§ What to work on
Identify every line in the listing below that contains the string "value", and copy each such line in full.

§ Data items
──────────

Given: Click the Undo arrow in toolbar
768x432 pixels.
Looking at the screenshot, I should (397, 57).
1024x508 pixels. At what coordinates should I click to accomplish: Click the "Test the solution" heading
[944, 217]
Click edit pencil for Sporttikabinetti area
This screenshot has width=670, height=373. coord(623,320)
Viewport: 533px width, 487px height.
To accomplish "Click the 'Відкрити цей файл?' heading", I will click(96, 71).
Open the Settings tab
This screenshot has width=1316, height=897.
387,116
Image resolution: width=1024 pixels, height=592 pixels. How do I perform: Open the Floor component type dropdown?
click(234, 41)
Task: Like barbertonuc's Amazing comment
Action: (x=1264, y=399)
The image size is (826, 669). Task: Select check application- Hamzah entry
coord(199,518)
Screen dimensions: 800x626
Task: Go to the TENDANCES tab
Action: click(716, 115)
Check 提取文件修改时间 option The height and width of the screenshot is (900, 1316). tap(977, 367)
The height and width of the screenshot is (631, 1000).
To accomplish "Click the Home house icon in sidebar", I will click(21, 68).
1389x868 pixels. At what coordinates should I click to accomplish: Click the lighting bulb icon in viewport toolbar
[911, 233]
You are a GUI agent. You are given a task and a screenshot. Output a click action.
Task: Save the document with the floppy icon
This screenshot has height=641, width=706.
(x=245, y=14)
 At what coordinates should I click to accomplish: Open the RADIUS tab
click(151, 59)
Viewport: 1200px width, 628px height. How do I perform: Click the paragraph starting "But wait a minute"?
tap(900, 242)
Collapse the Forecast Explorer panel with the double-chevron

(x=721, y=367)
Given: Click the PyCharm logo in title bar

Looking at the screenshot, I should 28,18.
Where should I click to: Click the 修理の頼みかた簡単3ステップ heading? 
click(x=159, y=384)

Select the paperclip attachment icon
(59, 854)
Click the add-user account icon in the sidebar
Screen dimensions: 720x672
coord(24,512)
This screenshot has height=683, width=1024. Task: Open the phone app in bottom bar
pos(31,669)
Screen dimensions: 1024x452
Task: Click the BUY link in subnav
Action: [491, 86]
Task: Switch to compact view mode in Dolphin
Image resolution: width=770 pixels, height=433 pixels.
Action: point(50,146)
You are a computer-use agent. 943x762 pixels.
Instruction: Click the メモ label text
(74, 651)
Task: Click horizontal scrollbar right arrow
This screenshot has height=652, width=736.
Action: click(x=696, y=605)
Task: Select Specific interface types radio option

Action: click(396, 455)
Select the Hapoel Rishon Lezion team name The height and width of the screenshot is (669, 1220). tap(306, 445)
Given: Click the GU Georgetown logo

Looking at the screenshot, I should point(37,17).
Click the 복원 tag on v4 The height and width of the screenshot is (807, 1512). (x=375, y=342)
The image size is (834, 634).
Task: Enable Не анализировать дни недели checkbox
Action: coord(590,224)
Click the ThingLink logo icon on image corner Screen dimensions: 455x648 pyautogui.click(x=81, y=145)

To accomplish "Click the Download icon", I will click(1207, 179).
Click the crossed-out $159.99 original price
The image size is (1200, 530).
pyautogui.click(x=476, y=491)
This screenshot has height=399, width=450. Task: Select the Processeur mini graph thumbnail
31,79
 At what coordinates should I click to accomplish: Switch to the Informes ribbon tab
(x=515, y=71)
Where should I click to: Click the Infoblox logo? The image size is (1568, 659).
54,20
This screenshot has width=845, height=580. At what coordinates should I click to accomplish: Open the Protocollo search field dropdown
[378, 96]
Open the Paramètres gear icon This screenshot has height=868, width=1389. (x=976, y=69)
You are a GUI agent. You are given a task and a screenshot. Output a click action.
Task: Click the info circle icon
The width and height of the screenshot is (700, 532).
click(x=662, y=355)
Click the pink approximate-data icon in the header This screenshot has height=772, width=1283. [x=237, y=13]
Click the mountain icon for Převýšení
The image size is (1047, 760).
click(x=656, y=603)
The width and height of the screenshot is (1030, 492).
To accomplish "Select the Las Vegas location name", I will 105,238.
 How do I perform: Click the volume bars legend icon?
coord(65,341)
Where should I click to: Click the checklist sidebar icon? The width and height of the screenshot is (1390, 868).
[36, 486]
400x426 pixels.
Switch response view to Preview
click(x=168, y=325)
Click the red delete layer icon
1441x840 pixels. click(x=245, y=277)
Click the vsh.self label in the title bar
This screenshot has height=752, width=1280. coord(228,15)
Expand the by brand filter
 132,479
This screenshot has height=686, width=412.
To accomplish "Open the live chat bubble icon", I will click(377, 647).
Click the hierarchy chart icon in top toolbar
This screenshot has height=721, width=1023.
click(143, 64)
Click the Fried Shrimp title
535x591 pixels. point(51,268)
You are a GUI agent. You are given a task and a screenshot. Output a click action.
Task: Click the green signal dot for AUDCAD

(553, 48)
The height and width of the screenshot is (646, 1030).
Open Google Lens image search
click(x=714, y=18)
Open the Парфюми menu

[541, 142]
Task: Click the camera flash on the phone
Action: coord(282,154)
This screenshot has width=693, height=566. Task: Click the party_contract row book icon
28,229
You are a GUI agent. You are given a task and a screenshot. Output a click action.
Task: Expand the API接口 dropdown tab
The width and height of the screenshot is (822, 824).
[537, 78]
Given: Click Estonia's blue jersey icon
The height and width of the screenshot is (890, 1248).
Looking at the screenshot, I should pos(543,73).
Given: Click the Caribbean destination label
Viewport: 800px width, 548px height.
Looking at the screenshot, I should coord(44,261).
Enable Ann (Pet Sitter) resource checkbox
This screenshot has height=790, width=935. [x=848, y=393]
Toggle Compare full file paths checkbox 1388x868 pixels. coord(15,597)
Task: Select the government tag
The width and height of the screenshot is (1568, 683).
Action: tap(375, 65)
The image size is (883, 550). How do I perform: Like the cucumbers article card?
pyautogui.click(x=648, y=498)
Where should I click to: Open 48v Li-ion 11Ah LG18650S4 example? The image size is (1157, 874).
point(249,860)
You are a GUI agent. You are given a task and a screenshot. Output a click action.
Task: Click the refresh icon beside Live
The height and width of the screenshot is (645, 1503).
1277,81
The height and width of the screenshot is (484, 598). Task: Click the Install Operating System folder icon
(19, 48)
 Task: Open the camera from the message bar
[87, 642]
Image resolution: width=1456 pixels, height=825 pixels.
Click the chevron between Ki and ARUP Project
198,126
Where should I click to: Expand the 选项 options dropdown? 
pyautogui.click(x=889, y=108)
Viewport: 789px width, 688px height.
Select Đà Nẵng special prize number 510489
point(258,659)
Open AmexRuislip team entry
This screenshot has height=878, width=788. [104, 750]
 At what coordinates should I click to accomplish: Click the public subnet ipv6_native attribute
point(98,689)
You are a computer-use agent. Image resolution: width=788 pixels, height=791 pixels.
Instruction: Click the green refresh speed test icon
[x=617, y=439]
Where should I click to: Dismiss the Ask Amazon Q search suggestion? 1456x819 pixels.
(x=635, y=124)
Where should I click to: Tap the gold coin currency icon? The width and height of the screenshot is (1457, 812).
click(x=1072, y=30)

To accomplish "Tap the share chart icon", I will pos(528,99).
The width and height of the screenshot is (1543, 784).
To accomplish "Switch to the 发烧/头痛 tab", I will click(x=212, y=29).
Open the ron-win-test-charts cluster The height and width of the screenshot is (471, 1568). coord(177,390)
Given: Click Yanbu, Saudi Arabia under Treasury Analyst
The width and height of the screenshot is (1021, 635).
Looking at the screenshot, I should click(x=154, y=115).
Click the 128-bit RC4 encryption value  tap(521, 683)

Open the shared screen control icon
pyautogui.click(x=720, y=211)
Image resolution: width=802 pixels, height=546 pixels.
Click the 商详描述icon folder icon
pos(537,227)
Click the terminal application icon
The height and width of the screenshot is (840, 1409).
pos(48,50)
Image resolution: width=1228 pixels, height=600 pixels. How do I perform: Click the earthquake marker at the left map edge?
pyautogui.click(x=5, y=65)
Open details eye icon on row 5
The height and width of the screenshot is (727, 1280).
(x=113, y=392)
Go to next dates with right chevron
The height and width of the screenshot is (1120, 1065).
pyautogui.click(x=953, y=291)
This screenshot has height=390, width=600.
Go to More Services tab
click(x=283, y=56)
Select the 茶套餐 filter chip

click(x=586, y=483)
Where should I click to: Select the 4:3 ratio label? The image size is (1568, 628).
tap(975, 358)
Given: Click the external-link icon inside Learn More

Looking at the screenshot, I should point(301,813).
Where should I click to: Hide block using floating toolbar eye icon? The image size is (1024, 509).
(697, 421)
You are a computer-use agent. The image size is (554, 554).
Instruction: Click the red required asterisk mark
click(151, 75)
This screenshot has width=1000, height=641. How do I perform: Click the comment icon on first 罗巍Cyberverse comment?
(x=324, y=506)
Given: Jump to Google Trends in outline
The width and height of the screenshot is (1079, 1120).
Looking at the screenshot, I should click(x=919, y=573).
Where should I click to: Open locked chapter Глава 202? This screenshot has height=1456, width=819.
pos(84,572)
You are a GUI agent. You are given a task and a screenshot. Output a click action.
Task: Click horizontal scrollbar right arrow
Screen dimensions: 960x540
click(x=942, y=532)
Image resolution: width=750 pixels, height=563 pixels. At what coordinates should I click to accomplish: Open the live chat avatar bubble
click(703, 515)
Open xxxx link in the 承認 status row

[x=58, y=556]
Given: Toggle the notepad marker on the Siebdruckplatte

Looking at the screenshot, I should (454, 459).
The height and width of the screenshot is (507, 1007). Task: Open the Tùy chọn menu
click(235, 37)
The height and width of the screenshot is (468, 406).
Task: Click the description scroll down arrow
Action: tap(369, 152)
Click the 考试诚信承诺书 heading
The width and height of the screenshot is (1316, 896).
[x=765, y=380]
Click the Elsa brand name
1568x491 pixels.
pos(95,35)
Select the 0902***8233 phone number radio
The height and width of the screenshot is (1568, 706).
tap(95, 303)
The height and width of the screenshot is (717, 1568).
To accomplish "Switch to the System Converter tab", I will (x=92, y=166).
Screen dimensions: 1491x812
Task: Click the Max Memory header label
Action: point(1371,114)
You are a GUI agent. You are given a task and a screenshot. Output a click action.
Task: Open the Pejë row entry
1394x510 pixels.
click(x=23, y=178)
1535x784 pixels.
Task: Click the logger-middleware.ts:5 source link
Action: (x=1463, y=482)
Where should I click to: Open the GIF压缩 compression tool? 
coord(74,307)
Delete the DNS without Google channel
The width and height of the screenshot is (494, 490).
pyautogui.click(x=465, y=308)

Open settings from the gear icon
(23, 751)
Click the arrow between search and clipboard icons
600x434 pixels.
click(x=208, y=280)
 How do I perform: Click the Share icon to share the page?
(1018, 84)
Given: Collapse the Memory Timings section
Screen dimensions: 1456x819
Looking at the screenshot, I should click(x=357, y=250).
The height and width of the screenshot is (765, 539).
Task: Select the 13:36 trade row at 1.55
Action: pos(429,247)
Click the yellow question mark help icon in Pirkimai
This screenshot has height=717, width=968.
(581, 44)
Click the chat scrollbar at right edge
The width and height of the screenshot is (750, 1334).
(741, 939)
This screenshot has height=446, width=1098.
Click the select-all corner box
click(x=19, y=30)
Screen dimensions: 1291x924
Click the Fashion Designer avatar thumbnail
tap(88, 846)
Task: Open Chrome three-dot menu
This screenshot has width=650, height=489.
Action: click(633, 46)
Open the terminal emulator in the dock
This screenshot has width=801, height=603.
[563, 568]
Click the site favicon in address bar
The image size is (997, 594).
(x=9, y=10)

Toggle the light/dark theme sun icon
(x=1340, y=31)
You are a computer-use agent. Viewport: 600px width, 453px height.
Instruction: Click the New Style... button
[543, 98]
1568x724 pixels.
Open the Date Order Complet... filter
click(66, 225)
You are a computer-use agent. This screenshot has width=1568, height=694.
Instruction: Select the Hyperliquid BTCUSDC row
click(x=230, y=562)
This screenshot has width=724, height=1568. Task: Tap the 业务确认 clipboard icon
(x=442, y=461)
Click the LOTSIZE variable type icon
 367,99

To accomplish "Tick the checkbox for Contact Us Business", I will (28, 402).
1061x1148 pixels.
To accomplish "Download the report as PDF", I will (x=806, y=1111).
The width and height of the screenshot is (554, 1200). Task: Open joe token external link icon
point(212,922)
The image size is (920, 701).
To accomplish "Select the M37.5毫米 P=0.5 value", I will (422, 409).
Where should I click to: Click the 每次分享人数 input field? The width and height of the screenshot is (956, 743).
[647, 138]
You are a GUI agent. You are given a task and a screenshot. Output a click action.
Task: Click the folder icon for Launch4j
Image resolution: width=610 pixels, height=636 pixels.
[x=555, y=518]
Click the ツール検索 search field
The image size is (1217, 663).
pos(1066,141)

──────────

§ Complete answer
Click the 128-bit RC4 encryption value  tap(521, 683)
To accomplish "Select the M37.5毫米 P=0.5 value", I will (422, 409).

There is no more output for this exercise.